Pick out the lines below with "agent" and list them.

Material supplied:
——————

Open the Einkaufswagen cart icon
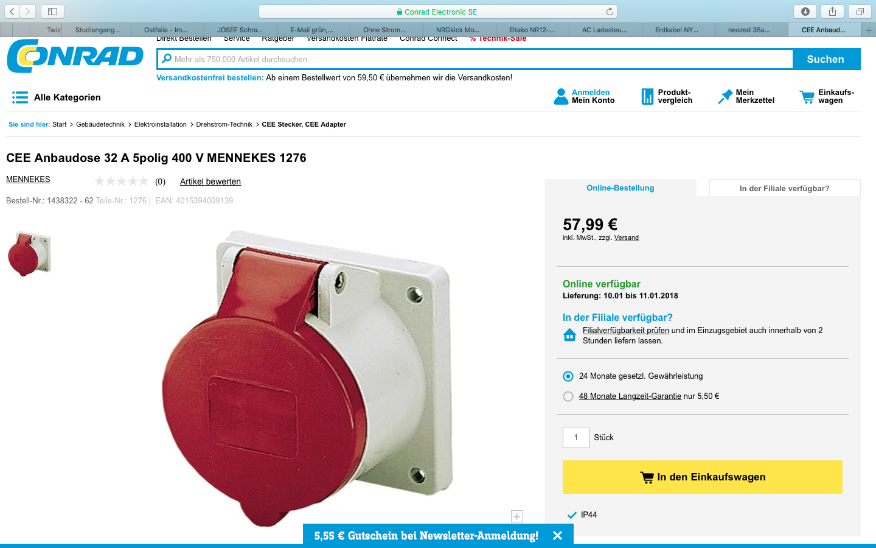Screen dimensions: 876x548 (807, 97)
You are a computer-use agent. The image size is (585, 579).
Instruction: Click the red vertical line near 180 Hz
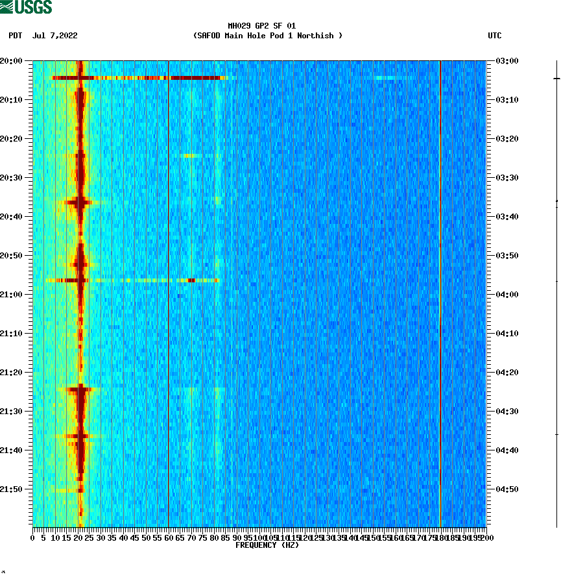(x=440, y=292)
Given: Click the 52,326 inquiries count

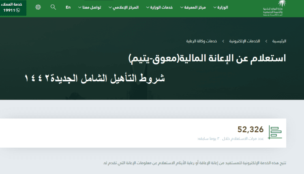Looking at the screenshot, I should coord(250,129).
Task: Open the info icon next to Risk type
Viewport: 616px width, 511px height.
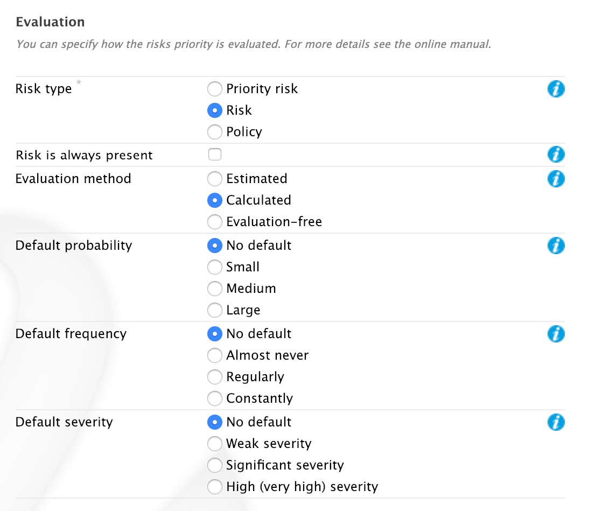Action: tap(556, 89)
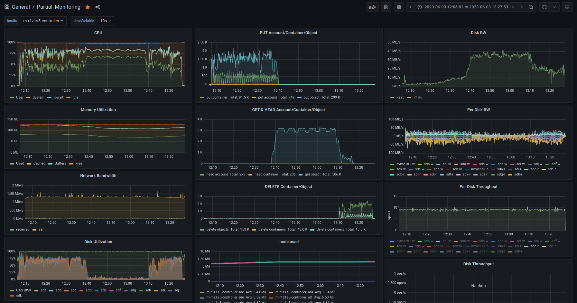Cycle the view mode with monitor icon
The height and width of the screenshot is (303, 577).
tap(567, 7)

——————

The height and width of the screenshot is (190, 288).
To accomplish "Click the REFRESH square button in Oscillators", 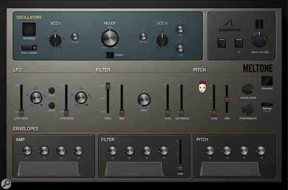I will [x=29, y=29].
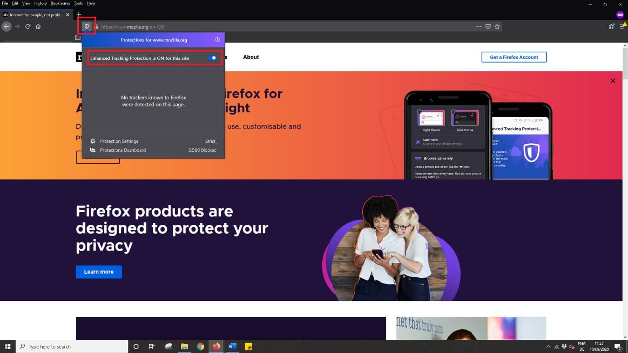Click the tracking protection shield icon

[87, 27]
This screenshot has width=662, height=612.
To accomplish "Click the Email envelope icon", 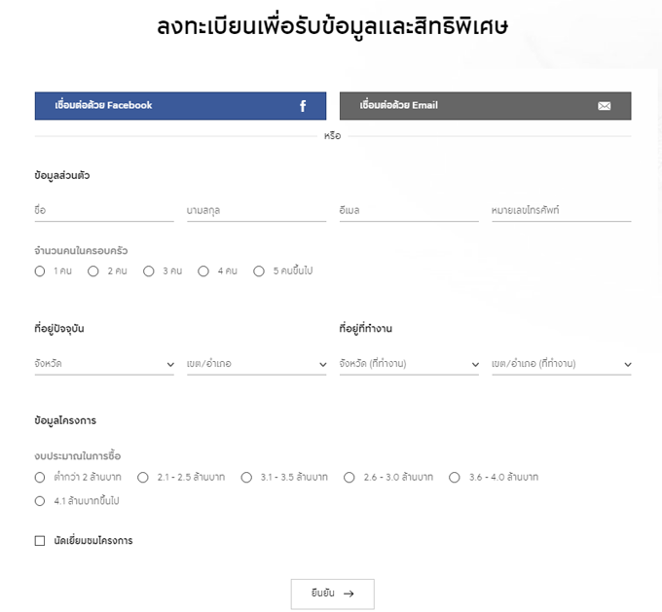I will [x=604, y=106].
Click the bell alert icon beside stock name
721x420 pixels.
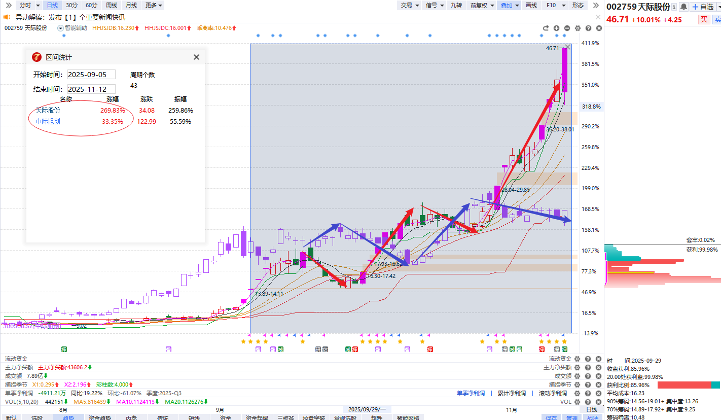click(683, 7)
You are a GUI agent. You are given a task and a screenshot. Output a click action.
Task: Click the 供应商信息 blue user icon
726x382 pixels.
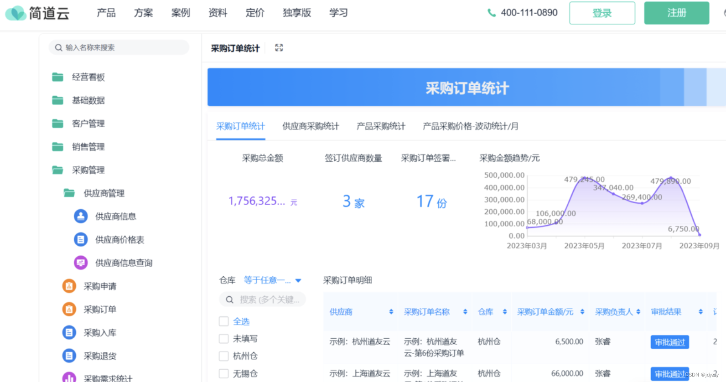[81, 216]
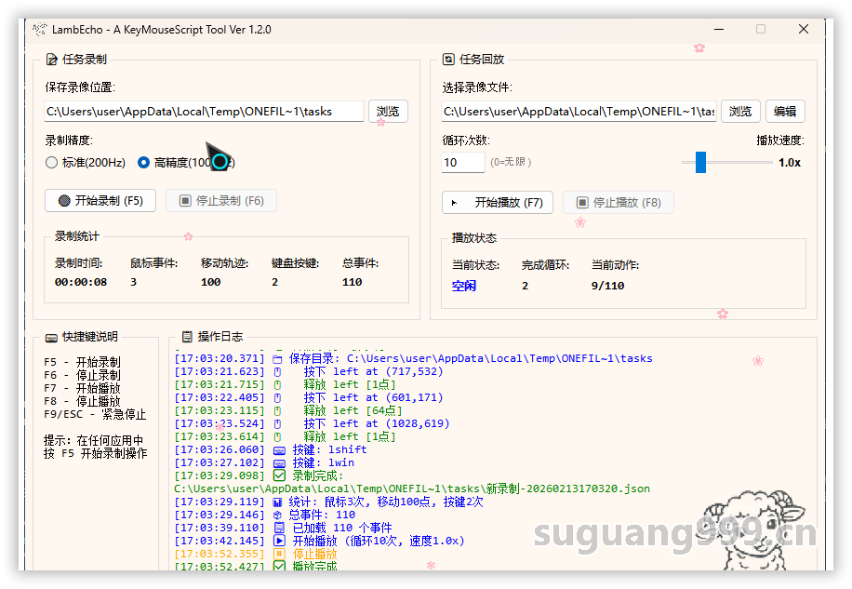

——————

Response below:
You are a computer-use agent. The image size is (585, 579).
You are a GUI agent. You are given a task and a screenshot. Output a click action.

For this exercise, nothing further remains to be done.